» TASK INSTRUCTIONS
The answer should be each line from the entries below that has the word "computer" in it.

Records excerpted from a collection
=== Begin Enclosure ===

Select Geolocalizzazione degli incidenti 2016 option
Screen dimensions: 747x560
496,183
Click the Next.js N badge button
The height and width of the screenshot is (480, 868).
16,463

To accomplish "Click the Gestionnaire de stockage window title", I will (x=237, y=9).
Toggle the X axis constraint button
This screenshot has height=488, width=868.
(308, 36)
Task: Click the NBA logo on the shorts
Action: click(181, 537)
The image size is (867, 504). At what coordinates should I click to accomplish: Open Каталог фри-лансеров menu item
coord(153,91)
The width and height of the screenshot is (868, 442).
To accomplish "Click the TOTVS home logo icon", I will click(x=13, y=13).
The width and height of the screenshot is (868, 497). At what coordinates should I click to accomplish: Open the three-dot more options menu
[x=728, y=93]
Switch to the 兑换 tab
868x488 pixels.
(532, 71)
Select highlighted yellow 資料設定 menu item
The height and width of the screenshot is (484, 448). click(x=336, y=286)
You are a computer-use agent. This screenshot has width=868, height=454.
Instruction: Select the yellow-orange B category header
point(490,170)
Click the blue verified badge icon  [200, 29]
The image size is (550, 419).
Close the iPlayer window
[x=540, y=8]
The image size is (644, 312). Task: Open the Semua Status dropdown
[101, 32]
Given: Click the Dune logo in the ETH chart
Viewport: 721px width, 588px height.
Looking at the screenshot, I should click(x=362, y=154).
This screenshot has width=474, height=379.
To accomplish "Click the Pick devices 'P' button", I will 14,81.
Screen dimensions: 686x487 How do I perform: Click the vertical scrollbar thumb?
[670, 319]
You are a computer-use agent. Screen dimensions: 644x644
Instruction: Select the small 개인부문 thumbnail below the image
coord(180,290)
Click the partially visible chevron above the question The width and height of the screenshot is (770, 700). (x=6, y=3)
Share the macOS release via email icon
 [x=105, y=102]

=== End Enclosure ===

» TASK RESULT
You are a computer-use agent. This screenshot has width=868, height=454.
You are a computer-use agent. Screen dimensions: 644x644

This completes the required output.